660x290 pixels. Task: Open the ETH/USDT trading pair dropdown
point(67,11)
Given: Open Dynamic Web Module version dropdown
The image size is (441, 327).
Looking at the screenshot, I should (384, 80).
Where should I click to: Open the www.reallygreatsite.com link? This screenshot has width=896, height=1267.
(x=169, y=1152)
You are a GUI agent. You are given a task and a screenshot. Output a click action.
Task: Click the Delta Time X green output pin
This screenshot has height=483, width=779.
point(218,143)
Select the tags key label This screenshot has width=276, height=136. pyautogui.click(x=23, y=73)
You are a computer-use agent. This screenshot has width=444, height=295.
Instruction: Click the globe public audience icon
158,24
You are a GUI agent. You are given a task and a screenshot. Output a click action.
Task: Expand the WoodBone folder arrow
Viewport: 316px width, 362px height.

··········

# Exercise objective
Retype each record exactly, leaving nothing out.

# Task answer
660x290 pixels. Task: Open the ETH/USDT trading pair dropdown
point(67,11)
Given: Open Dynamic Web Module version dropdown
The image size is (441, 327).
Looking at the screenshot, I should (384, 80).
Where should I click to: Open the www.reallygreatsite.com link? This screenshot has width=896, height=1267.
(x=169, y=1152)
You are a GUI agent. You are given a task and a screenshot. Output a click action.
Task: Click the Delta Time X green output pin
This screenshot has height=483, width=779.
point(218,143)
Select the tags key label This screenshot has width=276, height=136. pyautogui.click(x=23, y=73)
You are a computer-use agent. This screenshot has width=444, height=295.
Instruction: Click the globe public audience icon
158,24
You are a GUI agent. You are given a task and a screenshot. Output a click action.
Task: Expand the WoodBone folder arrow
Viewport: 316px width, 362px height.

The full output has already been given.